20:00 – Jantar beneficente da nossa entidade.
Saio de casa bem cedo, já com minha pasta, que antes chamava de case statement, mas hoje chamo de pasta mesmo. Levo meu notebook, tenho folhetos da entidade e a proposta de uma página para apresentar para o Antonio. Está tudo aqui, espero não pegar muito trânsito.
Antonio é um parceiro de vários anos. Sua empresa atua no ramo têxtil para jovens, fica no mesmo bairro e principalmente, ele é amigo de infância da fundadora. As primeiras reuniões comigo eram meio frias. Ele preferiria conversar com sua amiga a conversar comigo. Eu disse a ele que ele poderia ligar pra ela quando quisesse, inclusive para fechar as doações. A minha entrada na entidade era para auxiliá-la justamente com a enorme quantidade de apoiadores como ele, mas que eu sabia que para a fundadora, o Antonio era especial, por ser amigo e ser um dos primeiros a apoiá-la. Percebi que quando disse isso ele abrandou. Começava uma nova amizade. Hoje administro o problema contrário, é a fundadora que reclama comigo que o Antonio fala mais comigo do que com ela.
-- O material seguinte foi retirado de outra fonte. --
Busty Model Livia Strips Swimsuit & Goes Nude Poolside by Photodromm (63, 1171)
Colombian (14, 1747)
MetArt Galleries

Eu gosto de conversar com o Antonio. Costumamos marcar sempre na primeira hora da manhã, quando nem ele nem eu começamos de fato a rotina do dia. Algumas vezes marcamos em um café ao invés de ser em seu escritório. Desta vez me pediu que eu fosse ao escritório pois teria uma reunião logo a seguir por lá. Eu aceitei imediatamente. Eu quero conversar com ele sobre a campanha deste ano. Ousei um pouco e pedirei a ele quase o dobro do que sua empresa costuma doar anualmente. Mas não fiz isso ao acaso. Tenho acompanhado o crescimento da empresa do Antonio. Estão agora exportando, ampliaram o número de funcionários em 50 por cento. Na última vez que vi o Antonio ele estava partindo de férias para a Nova Zelândia. Outro fator que me faz acreditar que ele topará doar mais este ano foi a enorme cara de alegria que demonstrou ao visitar-nos e ver em destaque sua foto com os jovens do grupo de grafitte. Ele relembrou aquele sábado e como se divertiu aprendendo com eles a grafitar os muros da sua fábrica. Estava até com o boné pra trás na foto. Esse boné diz tudo. Ele vai doar mais este ano.